Inflation data proves inconclusive for UK housing market

Financial markets expect further rate hikes but the significance for mortgages is less clear.
Written By:
Tom Bill, Knight Frank
2 minutes to read

It would be nice to say the fog of uncertainty surrounding interest rates began to lift after last week’s inflation data, but, if anything, it feels thicker.

The headline rate of inflation fell from 7.9% to 6.8% in July, which was largely as expected and therefore difficult to get too excited or despondent about.

Meanwhile, the core inflation reading that everyone had been monitoring so closely was unchanged at 6.9%. Was no news good news or bad news? It felt more like the latter.

Both numbers came a day after employment data showed annual wage growth was 7.8% in Q2, the highest figure since records began in 2001. While that was clearly a negative, it was a slightly historical one.

So, what to make of it all?

The drop in inflation provided a faint light at the end of the tunnel but the Bank of England is unlikely to feel its job of raising rates to tackle inflation is done quite yet, despite growing questions over the effectiveness of the approach.

Financial markets certainly seemed to think more hikes were coming. The five-year swap rate was trading above 5.4% last Friday after starting the week at below 5.2%. Not a huge movement but the wrong direction for anyone buying or re-mortgaging.



What mortgage lenders do next is less straightforward to predict though.
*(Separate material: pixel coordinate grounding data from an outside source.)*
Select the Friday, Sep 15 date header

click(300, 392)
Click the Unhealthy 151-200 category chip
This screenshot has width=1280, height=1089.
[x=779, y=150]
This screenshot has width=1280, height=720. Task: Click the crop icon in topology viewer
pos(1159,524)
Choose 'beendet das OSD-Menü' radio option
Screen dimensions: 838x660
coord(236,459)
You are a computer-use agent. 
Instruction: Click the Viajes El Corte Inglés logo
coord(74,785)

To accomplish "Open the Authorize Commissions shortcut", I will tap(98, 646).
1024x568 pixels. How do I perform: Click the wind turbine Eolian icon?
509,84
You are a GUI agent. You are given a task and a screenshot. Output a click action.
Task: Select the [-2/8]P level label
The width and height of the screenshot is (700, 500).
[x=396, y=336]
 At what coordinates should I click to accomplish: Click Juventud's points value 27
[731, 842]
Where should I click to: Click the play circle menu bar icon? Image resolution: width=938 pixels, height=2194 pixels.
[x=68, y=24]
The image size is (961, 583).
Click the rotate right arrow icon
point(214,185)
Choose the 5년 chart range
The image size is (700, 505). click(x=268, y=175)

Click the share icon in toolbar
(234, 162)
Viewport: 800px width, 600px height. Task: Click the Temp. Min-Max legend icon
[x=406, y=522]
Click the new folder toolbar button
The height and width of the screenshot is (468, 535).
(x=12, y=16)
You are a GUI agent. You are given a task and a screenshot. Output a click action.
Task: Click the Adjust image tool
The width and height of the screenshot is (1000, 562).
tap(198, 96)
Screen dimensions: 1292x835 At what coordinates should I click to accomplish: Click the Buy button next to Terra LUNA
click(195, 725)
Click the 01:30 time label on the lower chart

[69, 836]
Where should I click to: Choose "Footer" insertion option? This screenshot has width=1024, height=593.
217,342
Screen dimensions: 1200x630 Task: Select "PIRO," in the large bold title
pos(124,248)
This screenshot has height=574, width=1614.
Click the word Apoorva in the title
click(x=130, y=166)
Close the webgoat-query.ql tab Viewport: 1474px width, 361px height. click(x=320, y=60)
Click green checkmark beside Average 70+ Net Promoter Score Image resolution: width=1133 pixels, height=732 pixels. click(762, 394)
Despite the upwards pressure from the swap market, a number lowered their rates last week. Following better than expected inflation numbers in June, downwards momentum had begun to gather pace in recent weeks.

While some may now hit the pause button, they face other pressures in a low-volume housing market. The number of mortgage approvals was a fifth below the five-year average (excluding 2020) in June.

“Last week felt inconclusive and the overall mood is hesitant,” said Sanvir Dhillon of Knight Frank Finance. “The issue for lenders is that the longer this goes on, the more pressure they will come under to lend, even at lower margins.”

The bigger high street lenders are less reliant on the vagaries of the swap market and more likely to keep cutting rates, even marginally, added Tim Woods of Knight Frank Finance.

“It’s a confusing picture at the moment for borrowers,” said Tim. “Anyone who is trying to get a mortgage really needs a broker. If you’re doing it on your own, by the time you’ve decided and booked an appointment, the rates will probably have changed anyway.”

Perhaps September will bring more clarity.